Kester’s gaze bored into her. “I can tell you that your Angelic incantation was very clear. In fact, your accent is perfect. You were a scholar, once. How can you remember Angelic if you can’t remember anything about yourself?”
“Same reason I can speak English and know how to use a knife and fork. It’s a different type of memory.” She frowned. Scholar was not a word she’d ever associated with herself. “But an Angelic scholar? Where would I have learned it?”
“No idea. I guess that’s what makes you the Mystery Girl.”
She swallowed hard. “What did she mean by a ledger?”

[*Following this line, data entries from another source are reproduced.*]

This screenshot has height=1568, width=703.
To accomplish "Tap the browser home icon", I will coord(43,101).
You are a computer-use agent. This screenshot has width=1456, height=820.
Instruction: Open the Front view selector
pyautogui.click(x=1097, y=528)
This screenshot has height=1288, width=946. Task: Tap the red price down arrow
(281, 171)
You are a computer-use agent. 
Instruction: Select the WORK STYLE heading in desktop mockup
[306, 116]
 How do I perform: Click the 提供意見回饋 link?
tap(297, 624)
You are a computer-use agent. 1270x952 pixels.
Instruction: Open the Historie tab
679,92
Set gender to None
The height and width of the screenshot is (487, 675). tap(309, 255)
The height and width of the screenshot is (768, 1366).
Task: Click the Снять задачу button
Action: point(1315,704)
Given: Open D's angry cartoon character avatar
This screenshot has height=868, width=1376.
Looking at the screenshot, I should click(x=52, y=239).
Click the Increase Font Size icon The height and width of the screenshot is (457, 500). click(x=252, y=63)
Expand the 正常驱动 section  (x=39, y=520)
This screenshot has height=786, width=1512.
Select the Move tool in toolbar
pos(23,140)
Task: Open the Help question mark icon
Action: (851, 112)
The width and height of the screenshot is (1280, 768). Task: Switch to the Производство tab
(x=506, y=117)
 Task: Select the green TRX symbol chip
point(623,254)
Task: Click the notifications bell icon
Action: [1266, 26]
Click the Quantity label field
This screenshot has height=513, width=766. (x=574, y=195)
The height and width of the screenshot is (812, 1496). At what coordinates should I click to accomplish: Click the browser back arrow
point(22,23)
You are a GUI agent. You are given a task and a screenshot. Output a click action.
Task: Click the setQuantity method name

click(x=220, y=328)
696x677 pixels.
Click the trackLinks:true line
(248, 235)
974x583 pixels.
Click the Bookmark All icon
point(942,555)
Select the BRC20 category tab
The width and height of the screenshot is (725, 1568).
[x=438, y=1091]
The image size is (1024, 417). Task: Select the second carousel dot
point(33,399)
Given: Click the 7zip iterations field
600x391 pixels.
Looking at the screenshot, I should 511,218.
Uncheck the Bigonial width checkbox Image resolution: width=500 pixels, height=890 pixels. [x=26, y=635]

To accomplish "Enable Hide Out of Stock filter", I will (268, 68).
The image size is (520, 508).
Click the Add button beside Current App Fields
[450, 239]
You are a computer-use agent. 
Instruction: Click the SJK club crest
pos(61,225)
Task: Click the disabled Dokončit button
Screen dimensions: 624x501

“Every hellhound has a book—a ledger to track your progress. One page per task. When it is full, your soul is free. I’ll have one ready for you when you return from your assignment. I haven’t even begun training you, and I honestly have no idea why Emerazel has given you an assignment already. You’re not ready for it. But she has it in for you, so you’d better get it right, because it seemed like she wanted to kill you.”
Cold dread bloomed in her mind. My assignment. Right. “I was in too much pain to focus when she was talking. I almost thought she was talking about Hugo Modes—the lead singer of Four Points. But that can’t be right.”
Kester quirked an eyebrow. “She was. You’d best pick out one of those dresses I bought you. Charm is one of the best weapons we have, though I don’t get the impression it comes naturally to you.”
Chapter 14
Ursula sat in the back seat of a Bentley, staring out the window at a line of shivering club-goers. She wore a silky cocktail dress that felt gorgeous against her skin. Black—of course, since Kester had picked it out. With her nerves frayed beyond recognition, she’d arrived at her first assignment twenty minutes early.
Outside, snowflakes drifted through the air. A few had melted on the car’s warm windows where they reflected the neon lights of Brooklyn like tiny jewels. In the front seat, the driver hummed tunelessly to the radio, a Mets cap on his head.
“You think the Mets will be any good this season,” she asked. She wasn’t even sure what sort of sports she was talking about, but she needed a distraction, some sense of normalcy.
“Yeah,” he said.
So much for small talk.
She drummed her manicured fingernails over her bare thighs. Hugo Modes. She was supposed to claim the soul of Hugo Modes. Could she really send his soul to a fiery afterlife? And what, exactly, did Emerazel plan to do with it down there?
Honestly, if his music was anything to go by, he didn’t have much of a soul. His songs were the melodic equivalent of a white-bread and margarine sandwich. In fact, if she were ever tasked with designing her own personal hell, it would involve listening to The Four Points song “Girl, You Got a Magic Body” on a loop.
Still, it wasn’t like she wanted to murder him for it.
And yet, there were only two options: get the contract signed, or reap his soul. “Just stab him right in the heart with the blade of the pen,” Kester had explained, like it was nothing.
Soul-reaping didn’t seem to bother him. Of course, someone with the nickname the Headsman probably didn’t have normal, human emotions. Over a glass of wine, he’d casually declared, “By the way, you can’t contact any old friends, since you’re officially dead. The police notified them yesterday. I say ‘friends’—really it was just the flatmate and an ex-boyfriend. Kind of a sad life you left behind. Anyway, the papers have already reported the Mystery Girl’s overdose. Heroin and crack. Naughty girl.”
Just like that, Kester had told her only friend of her demise.
Three years was the sad sum of her life, according to the tabloids. Found in a church, couldn’t handle the fame, shifted from one foster home to the next. “Unstable,” her former boss Rufus had reported. “Couldn’t be trusted around customers. I had to fire her after she attacked someone.”
The British tabloids now speculated that she’d started the St. Ethelburga fire herself. Though, now that she knew about her fiery hands, that might not be a million miles from the truth.
Bloody Kester. He couldn’t have orchestrated some kind of heroic death.
She tightened her fists. Two minutes before her first mission was no time to get emotional. She needed to keep a clear head. She had a soul to collect, and she wasn’t going to screw it up, because it sort of seemed like the fire goddess really wanted to slaughter her.
She pulled out the new mobile Kester had given her, and flicked open a web browser, searching for “Hugo Modes” to get a refresher on his face. He grinned at the camera, all white teeth, pink lips, and large brown eyes—virtually indistinguishable from the three other mop-haired boys in his band.